Paul Simpson of Sci-Fi Bulletin also reviewed each episode of the series individually. Simpson also felt that the narrative progression was somewhat slow in the fourth series, only "finally" starting to bring things together in the fifth episode. He did however still enjoy the episodes, writing that there was a "heightened sense of danger" on account of the many character deaths in previous series and also enjoying that the episodes of the fourth series could not easily be labelled as "Primeval does [insert name of well-known genre movie]", as he felt was the case for many previous episodes. Simson also praised the visual effects, noting that the HD broadcast demanded a higher standard of effects work than before and that The Mill "are to be congratulated on their contributions".
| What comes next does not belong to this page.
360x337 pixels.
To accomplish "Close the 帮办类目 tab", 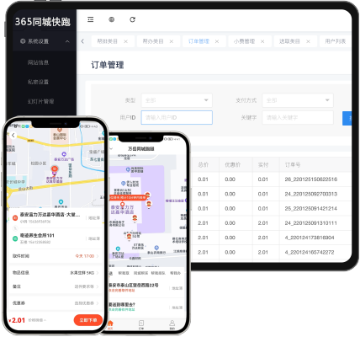I will pos(172,41).
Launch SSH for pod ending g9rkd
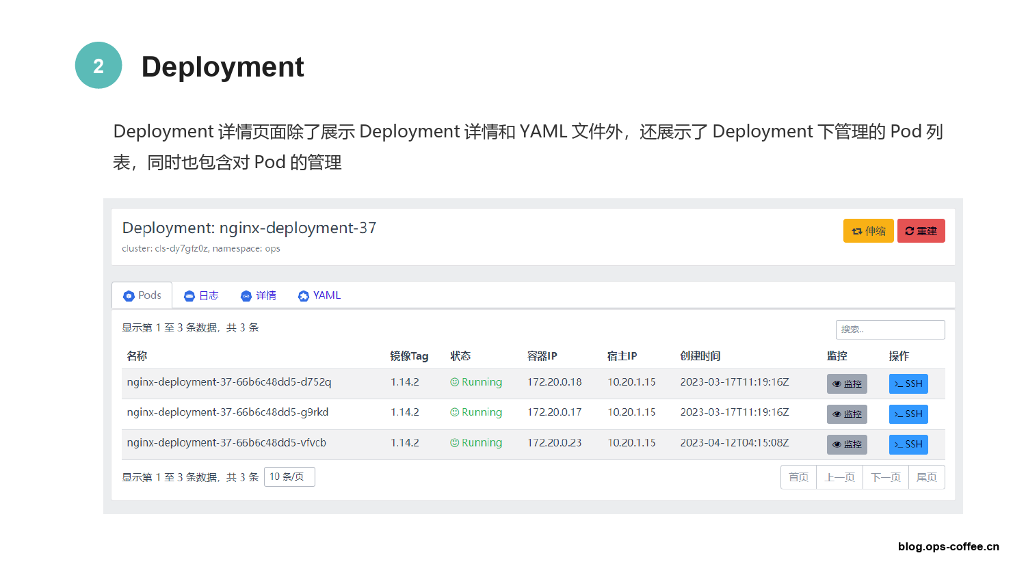The width and height of the screenshot is (1026, 577). pos(908,414)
Another episode-by-episode reviewer was Candice Grace of TV Equals. Like Owen of WhatCulture, Grace found the fourth series to be a mixed bag and thought that it unsuccessfully struggled to make the audience care about the new team; she found Matt to be a "dull leading man" and strongly disliked Jess in the early episodes though warmed up to her from the fifth episode onwards. After finding the first three episodes somewhat weak, Grace was impressed by the fourth episode, in particular due to breaking conventional tropes in that "the pretty girl doesn't miraculously survive until the end" and "the geeky guy really doesn't get the girl". Overall, she thought the fourth series was experiencing something of an identity crisis, with the set-up being military-based but the storyline being more geared towards a small group of people surviving dinosaurs and having love lives. Though she found the final episode to be "solid", "compelling" and an "entertaining series finale", she questioned the resolution of the series storyline which seemed to suggest that the previous six episodes had been spent on misdirections and a "non-exis [sic] plot arc". Grace praised the pairing of Connor and Abby as the "cutest couple on television".

Matt Sernaker of ComicsOnline gave the fourth and fifth series a positive review, giving both a score of 4/5. Sernaker particularly praised the new cast members, writing that he had felt something missing from the team dynamic ever since the departure of Nick Cutter, but that the new series "recaptured some of that missing magic".